--- START ---

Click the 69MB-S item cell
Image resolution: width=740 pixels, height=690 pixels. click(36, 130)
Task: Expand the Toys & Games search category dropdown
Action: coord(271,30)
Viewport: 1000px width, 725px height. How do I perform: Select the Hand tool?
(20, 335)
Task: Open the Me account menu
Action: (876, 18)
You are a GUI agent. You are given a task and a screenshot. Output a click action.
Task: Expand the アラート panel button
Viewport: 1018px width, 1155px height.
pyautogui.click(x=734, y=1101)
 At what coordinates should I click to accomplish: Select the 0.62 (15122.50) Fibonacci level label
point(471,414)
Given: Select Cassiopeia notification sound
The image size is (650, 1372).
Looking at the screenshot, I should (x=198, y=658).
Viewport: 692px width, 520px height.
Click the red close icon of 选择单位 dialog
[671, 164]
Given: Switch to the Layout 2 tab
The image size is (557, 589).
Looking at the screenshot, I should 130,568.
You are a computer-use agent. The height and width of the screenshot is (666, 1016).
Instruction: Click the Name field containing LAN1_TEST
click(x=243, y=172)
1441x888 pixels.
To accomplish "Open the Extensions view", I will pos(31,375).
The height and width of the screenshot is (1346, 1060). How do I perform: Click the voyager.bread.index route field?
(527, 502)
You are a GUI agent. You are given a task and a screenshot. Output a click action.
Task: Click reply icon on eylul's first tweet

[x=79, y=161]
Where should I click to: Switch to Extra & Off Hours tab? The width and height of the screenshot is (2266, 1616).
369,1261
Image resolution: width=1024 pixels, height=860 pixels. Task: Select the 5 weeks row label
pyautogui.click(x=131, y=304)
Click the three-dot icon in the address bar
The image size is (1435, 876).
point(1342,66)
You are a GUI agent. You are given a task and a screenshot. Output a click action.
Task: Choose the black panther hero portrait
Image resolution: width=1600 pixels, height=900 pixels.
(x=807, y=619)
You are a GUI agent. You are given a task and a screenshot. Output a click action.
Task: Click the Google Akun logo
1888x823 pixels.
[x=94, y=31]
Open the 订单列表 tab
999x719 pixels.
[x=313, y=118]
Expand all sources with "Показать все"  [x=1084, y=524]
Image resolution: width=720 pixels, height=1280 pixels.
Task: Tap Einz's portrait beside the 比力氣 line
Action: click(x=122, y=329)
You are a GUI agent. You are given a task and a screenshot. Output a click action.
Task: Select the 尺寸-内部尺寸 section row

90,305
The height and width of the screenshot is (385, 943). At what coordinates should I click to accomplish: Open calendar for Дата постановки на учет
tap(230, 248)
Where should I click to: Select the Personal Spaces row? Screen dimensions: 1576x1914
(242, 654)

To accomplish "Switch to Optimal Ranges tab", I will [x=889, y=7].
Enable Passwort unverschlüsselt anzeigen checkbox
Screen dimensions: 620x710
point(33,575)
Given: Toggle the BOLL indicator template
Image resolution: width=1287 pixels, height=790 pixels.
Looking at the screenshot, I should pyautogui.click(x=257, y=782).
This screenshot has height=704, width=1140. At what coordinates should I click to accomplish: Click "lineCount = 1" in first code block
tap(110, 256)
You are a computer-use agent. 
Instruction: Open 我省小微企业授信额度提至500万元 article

--- END ---

**Task description:** Would you write out the listing above exactly, in full?

**Exercise solution:**
Click the 69MB-S item cell
Image resolution: width=740 pixels, height=690 pixels. click(36, 130)
Task: Expand the Toys & Games search category dropdown
Action: coord(271,30)
Viewport: 1000px width, 725px height. How do I perform: Select the Hand tool?
(20, 335)
Task: Open the Me account menu
Action: (876, 18)
You are a GUI agent. You are given a task and a screenshot. Output a click action.
Task: Expand the アラート panel button
Viewport: 1018px width, 1155px height.
pyautogui.click(x=734, y=1101)
 At what coordinates should I click to accomplish: Select the 0.62 (15122.50) Fibonacci level label
point(471,414)
Given: Select Cassiopeia notification sound
The image size is (650, 1372).
Looking at the screenshot, I should (x=198, y=658).
Viewport: 692px width, 520px height.
Click the red close icon of 选择单位 dialog
[671, 164]
Given: Switch to the Layout 2 tab
The image size is (557, 589).
Looking at the screenshot, I should 130,568.
You are a computer-use agent. The height and width of the screenshot is (666, 1016).
Instruction: Click the Name field containing LAN1_TEST
click(x=243, y=172)
1441x888 pixels.
To accomplish "Open the Extensions view", I will pos(31,375).
The height and width of the screenshot is (1346, 1060). How do I perform: Click the voyager.bread.index route field?
(527, 502)
You are a GUI agent. You are given a task and a screenshot. Output a click action.
Task: Click reply icon on eylul's first tweet

[x=79, y=161]
Where should I click to: Switch to Extra & Off Hours tab? The width and height of the screenshot is (2266, 1616).
369,1261
Image resolution: width=1024 pixels, height=860 pixels. Task: Select the 5 weeks row label
pyautogui.click(x=131, y=304)
Click the three-dot icon in the address bar
The image size is (1435, 876).
point(1342,66)
You are a GUI agent. You are given a task and a screenshot. Output a click action.
Task: Choose the black panther hero portrait
Image resolution: width=1600 pixels, height=900 pixels.
(x=807, y=619)
You are a GUI agent. You are given a task and a screenshot. Output a click action.
Task: Click the Google Akun logo
1888x823 pixels.
[x=94, y=31]
Open the 订单列表 tab
999x719 pixels.
[x=313, y=118]
Expand all sources with "Показать все"  [x=1084, y=524]
Image resolution: width=720 pixels, height=1280 pixels.
Task: Tap Einz's portrait beside the 比力氣 line
Action: click(x=122, y=329)
You are a GUI agent. You are given a task and a screenshot. Output a click action.
Task: Select the 尺寸-内部尺寸 section row

90,305
The height and width of the screenshot is (385, 943). At what coordinates should I click to accomplish: Open calendar for Дата постановки на учет
tap(230, 248)
Where should I click to: Select the Personal Spaces row? Screen dimensions: 1576x1914
(242, 654)

To accomplish "Switch to Optimal Ranges tab", I will [x=889, y=7].
Enable Passwort unverschlüsselt anzeigen checkbox
Screen dimensions: 620x710
point(33,575)
Given: Toggle the BOLL indicator template
Image resolution: width=1287 pixels, height=790 pixels.
Looking at the screenshot, I should pyautogui.click(x=257, y=782).
This screenshot has height=704, width=1140. At what coordinates should I click to accomplish: Click "lineCount = 1" in first code block
tap(110, 256)
You are a computer-use agent. 
Instruction: Open 我省小微企业授信额度提至500万元 article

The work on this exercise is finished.